What the exercise asks: Your answer should be the data below, reproduced with nothing changed.
━━━━━ Dataset records
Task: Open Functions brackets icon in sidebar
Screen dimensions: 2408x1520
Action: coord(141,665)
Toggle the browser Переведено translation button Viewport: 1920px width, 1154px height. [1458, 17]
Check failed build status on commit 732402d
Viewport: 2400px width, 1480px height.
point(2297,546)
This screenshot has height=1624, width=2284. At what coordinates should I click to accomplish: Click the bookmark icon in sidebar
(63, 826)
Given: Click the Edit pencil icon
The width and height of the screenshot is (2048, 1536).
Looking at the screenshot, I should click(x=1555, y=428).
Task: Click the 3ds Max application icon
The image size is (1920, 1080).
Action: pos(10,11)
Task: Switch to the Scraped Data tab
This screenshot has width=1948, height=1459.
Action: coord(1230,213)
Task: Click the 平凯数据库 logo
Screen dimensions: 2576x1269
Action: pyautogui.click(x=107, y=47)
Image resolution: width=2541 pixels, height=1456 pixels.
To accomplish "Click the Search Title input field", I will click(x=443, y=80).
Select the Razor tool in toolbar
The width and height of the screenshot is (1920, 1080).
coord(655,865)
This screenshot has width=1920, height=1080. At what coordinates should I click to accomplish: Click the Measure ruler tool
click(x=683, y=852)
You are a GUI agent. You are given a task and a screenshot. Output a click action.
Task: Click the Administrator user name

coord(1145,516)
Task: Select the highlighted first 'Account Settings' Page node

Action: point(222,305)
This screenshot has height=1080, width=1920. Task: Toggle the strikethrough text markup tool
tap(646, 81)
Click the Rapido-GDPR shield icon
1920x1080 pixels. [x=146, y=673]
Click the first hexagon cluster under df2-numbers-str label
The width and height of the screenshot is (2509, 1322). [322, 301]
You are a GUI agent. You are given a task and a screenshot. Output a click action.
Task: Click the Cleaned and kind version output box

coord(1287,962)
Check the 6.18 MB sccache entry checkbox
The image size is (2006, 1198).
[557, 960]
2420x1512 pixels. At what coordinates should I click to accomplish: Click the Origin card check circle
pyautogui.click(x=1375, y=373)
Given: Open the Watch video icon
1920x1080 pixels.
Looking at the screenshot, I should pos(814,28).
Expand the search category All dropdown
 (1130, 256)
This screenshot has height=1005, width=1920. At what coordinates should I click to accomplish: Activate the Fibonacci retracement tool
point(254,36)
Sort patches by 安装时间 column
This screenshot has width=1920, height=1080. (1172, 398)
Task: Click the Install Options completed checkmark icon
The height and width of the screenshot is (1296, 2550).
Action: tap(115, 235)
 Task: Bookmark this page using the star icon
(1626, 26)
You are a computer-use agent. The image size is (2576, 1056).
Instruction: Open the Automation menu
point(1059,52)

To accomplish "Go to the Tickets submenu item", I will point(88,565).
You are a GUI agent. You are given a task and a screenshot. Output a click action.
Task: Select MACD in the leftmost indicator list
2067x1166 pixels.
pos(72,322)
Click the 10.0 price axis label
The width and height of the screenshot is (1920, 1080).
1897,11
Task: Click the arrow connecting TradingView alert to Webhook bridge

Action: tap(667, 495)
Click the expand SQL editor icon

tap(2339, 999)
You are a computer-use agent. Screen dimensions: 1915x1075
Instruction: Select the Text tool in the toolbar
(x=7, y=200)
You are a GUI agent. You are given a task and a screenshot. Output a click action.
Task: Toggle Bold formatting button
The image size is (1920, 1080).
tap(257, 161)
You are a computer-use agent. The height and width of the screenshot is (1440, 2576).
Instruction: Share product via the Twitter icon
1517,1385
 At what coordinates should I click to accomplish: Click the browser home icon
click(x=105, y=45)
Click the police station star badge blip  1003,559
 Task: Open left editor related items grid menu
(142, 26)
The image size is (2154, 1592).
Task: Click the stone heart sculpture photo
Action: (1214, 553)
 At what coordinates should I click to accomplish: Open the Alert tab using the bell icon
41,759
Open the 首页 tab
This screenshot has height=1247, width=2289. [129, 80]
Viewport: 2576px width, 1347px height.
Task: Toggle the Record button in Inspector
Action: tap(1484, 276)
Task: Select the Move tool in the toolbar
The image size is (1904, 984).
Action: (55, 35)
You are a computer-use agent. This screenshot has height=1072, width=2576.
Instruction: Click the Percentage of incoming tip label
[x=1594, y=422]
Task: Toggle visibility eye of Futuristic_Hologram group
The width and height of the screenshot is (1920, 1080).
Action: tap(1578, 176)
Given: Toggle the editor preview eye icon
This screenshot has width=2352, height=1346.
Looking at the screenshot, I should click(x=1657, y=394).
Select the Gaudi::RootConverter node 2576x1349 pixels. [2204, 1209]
━━━━━━━━━━
Result of this exercise:
Task: Open Functions brackets icon in sidebar
Screen dimensions: 2408x1520
Action: coord(141,665)
Toggle the browser Переведено translation button Viewport: 1920px width, 1154px height. [1458, 17]
Check failed build status on commit 732402d
Viewport: 2400px width, 1480px height.
point(2297,546)
This screenshot has height=1624, width=2284. At what coordinates should I click to accomplish: Click the bookmark icon in sidebar
(63, 826)
Given: Click the Edit pencil icon
The width and height of the screenshot is (2048, 1536).
Looking at the screenshot, I should click(x=1555, y=428).
Task: Click the 3ds Max application icon
The image size is (1920, 1080).
Action: pos(10,11)
Task: Switch to the Scraped Data tab
This screenshot has width=1948, height=1459.
Action: coord(1230,213)
Task: Click the 平凯数据库 logo
Screen dimensions: 2576x1269
Action: pyautogui.click(x=107, y=47)
Image resolution: width=2541 pixels, height=1456 pixels.
To accomplish "Click the Search Title input field", I will click(x=443, y=80).
Select the Razor tool in toolbar
The width and height of the screenshot is (1920, 1080).
coord(655,865)
This screenshot has width=1920, height=1080. At what coordinates should I click to accomplish: Click the Measure ruler tool
click(x=683, y=852)
You are a GUI agent. You are given a task and a screenshot. Output a click action.
Task: Click the Administrator user name

coord(1145,516)
Task: Select the highlighted first 'Account Settings' Page node

Action: point(222,305)
This screenshot has height=1080, width=1920. Task: Toggle the strikethrough text markup tool
tap(646, 81)
Click the Rapido-GDPR shield icon
1920x1080 pixels. [x=146, y=673]
Click the first hexagon cluster under df2-numbers-str label
The width and height of the screenshot is (2509, 1322). [322, 301]
You are a GUI agent. You are given a task and a screenshot. Output a click action.
Task: Click the Cleaned and kind version output box

coord(1287,962)
Check the 6.18 MB sccache entry checkbox
The image size is (2006, 1198).
[557, 960]
2420x1512 pixels. At what coordinates should I click to accomplish: Click the Origin card check circle
pyautogui.click(x=1375, y=373)
Given: Open the Watch video icon
1920x1080 pixels.
Looking at the screenshot, I should pos(814,28).
Expand the search category All dropdown
 (1130, 256)
This screenshot has height=1005, width=1920. At what coordinates should I click to accomplish: Activate the Fibonacci retracement tool
point(254,36)
Sort patches by 安装时间 column
This screenshot has width=1920, height=1080. (1172, 398)
Task: Click the Install Options completed checkmark icon
The height and width of the screenshot is (1296, 2550).
Action: tap(115, 235)
 Task: Bookmark this page using the star icon
(1626, 26)
You are a computer-use agent. The image size is (2576, 1056).
Instruction: Open the Automation menu
point(1059,52)

To accomplish "Go to the Tickets submenu item", I will point(88,565).
You are a GUI agent. You are given a task and a screenshot. Output a click action.
Task: Select MACD in the leftmost indicator list
2067x1166 pixels.
pos(72,322)
Click the 10.0 price axis label
The width and height of the screenshot is (1920, 1080).
1897,11
Task: Click the arrow connecting TradingView alert to Webhook bridge

Action: tap(667, 495)
Click the expand SQL editor icon

tap(2339, 999)
You are a computer-use agent. Screen dimensions: 1915x1075
Instruction: Select the Text tool in the toolbar
(x=7, y=200)
You are a GUI agent. You are given a task and a screenshot. Output a click action.
Task: Toggle Bold formatting button
The image size is (1920, 1080).
tap(257, 161)
You are a computer-use agent. The height and width of the screenshot is (1440, 2576).
Instruction: Share product via the Twitter icon
1517,1385
 At what coordinates should I click to accomplish: Click the browser home icon
click(x=105, y=45)
Click the police station star badge blip  1003,559
 Task: Open left editor related items grid menu
(142, 26)
The image size is (2154, 1592).
Task: Click the stone heart sculpture photo
Action: (1214, 553)
 At what coordinates should I click to accomplish: Open the Alert tab using the bell icon
41,759
Open the 首页 tab
This screenshot has height=1247, width=2289. [129, 80]
Viewport: 2576px width, 1347px height.
Task: Toggle the Record button in Inspector
Action: tap(1484, 276)
Task: Select the Move tool in the toolbar
The image size is (1904, 984).
Action: (55, 35)
You are a computer-use agent. This screenshot has height=1072, width=2576.
Instruction: Click the Percentage of incoming tip label
[x=1594, y=422]
Task: Toggle visibility eye of Futuristic_Hologram group
The width and height of the screenshot is (1920, 1080).
Action: tap(1578, 176)
Given: Toggle the editor preview eye icon
This screenshot has width=2352, height=1346.
Looking at the screenshot, I should click(x=1657, y=394).
Select the Gaudi::RootConverter node 2576x1349 pixels. [2204, 1209]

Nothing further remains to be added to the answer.